Objetivo del ejercicio – Transcribe íntegramente la carta a un alumno que aparece a continuación, sin alterar una sola palabra.

Texto extraído –
◇ ◇ ◇ ◇
LAS HUELLAS DE LA VIDA

Carta a un alumno
 Por Raul Roman
 En la edad veraniega de mi vida siento profundamente tu cercanía, plena de confianza, ciega de amor y salpicada por un poco de admiración. Hoy lo sé, bien lo sé que lo que empezó como una llamarada vacilante en la mente juvenil de mi existencia, ha desarrollado un fuego envolvente y abrasante, que me aprisiona el alma, por la convivencia que procura esta labor, entre tú y yo, en el serpenteante paso del tiempo. Te confieso chiquitín que es muy difícil aceptar que me llames profesor porque es una obra grandiosa, titánica y majestuosa, intentar la formación y el engrandecimiento de tu mente, de tu cuerpo y de tu espíritu.
◇ ◇ ◇ ◇
Elementos de un conjunto de datos
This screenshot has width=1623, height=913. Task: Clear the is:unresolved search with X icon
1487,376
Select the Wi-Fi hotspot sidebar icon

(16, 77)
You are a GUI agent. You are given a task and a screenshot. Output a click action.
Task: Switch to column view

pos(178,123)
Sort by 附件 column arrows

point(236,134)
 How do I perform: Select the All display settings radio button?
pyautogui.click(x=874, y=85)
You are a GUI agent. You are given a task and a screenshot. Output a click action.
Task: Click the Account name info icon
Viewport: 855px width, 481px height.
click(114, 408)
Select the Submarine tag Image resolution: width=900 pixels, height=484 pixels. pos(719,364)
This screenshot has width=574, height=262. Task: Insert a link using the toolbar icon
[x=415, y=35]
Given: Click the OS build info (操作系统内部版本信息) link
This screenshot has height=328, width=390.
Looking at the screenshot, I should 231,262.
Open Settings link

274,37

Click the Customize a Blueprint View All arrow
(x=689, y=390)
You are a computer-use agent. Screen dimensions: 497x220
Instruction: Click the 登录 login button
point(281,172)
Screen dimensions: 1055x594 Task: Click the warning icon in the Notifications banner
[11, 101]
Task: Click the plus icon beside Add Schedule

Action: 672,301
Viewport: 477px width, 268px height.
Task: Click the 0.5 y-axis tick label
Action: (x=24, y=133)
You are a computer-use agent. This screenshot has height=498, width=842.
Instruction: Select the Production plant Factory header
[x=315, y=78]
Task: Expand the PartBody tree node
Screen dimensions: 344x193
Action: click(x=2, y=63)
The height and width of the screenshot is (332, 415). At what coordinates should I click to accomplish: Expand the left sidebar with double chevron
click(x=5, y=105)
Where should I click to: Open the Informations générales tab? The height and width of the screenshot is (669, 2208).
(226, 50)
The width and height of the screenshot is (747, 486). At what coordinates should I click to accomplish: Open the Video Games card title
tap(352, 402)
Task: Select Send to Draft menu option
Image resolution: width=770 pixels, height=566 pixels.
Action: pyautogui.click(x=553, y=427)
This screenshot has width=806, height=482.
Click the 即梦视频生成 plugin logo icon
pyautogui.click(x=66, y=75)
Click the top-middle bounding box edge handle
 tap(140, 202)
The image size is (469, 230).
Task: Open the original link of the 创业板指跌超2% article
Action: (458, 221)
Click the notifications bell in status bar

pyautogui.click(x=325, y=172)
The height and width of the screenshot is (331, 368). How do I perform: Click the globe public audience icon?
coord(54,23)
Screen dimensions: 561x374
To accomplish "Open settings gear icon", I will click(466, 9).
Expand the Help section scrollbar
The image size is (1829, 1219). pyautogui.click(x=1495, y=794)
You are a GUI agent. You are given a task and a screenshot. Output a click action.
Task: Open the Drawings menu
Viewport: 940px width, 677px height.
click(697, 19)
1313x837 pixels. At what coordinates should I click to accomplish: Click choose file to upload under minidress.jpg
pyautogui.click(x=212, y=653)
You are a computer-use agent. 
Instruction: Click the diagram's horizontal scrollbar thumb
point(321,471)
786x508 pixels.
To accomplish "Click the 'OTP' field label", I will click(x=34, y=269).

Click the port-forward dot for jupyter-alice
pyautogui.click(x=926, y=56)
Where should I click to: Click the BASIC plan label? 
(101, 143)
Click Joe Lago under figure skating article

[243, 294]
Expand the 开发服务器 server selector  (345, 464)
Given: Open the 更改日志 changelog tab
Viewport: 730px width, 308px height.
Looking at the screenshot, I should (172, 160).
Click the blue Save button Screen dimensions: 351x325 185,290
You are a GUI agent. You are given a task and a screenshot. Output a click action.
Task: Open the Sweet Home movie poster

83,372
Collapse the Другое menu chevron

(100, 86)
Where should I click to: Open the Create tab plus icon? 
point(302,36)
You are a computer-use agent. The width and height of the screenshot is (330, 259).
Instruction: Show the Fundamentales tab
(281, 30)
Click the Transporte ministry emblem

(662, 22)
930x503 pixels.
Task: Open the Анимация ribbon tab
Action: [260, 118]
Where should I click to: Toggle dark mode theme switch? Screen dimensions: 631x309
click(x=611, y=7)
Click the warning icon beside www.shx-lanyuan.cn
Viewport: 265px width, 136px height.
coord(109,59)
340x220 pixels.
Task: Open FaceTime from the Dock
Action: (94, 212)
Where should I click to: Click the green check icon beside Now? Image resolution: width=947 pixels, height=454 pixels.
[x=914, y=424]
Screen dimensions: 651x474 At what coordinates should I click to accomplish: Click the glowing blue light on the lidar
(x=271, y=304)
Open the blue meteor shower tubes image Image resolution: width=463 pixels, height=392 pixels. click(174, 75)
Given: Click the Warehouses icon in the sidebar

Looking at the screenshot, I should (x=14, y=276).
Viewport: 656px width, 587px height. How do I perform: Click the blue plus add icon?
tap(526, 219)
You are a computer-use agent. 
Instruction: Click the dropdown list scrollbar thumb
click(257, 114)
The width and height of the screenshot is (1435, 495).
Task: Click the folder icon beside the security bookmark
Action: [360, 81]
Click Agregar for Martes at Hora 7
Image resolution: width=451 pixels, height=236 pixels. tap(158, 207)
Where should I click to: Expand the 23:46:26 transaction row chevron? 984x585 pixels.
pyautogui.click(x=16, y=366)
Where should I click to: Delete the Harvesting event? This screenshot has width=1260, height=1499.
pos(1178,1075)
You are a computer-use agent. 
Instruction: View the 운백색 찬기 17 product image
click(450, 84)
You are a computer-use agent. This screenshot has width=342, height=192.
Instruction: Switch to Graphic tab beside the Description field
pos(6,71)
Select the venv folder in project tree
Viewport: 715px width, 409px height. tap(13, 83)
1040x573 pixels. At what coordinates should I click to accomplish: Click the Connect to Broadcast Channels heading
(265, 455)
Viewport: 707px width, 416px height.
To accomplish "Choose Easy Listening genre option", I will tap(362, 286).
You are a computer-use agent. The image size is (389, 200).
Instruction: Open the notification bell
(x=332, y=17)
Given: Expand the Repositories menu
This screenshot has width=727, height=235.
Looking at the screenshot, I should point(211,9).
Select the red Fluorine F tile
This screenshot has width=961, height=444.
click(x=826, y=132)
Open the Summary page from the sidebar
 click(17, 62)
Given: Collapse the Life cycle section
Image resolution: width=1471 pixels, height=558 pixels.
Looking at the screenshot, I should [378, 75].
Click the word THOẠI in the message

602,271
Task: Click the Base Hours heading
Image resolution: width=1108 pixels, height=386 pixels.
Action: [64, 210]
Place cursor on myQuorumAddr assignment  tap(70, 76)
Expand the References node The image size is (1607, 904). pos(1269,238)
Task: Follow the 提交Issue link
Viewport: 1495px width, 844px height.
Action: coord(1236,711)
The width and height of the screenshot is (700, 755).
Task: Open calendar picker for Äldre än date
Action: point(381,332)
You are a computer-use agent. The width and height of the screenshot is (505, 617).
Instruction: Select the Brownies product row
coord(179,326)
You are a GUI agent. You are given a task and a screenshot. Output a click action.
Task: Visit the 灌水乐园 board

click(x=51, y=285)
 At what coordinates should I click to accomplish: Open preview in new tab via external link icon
◇ ◇ ◇ ◇
Respuesta –
LAS HUELLAS DE LA VIDA

Carta a un alumno
 Por Raul Roman
 En la edad veraniega de mi vida siento profundamente tu cercanía, plena de confianza, ciega de amor y salpicada por un poco de admiración. Hoy lo sé, bien lo sé que lo que empezó como una llamarada vacilante en la mente juvenil de mi existencia, ha desarrollado un fuego envolvente y abrasante, que me aprisiona el alma, por la convivencia que procura esta labor, entre tú y yo, en el serpenteante paso del tiempo. Te confieso chiquitín que es muy difícil aceptar que me llames profesor porque es una obra grandiosa, titánica y majestuosa, intentar la formación y el engrandecimiento de tu mente, de tu cuerpo y de tu espíritu.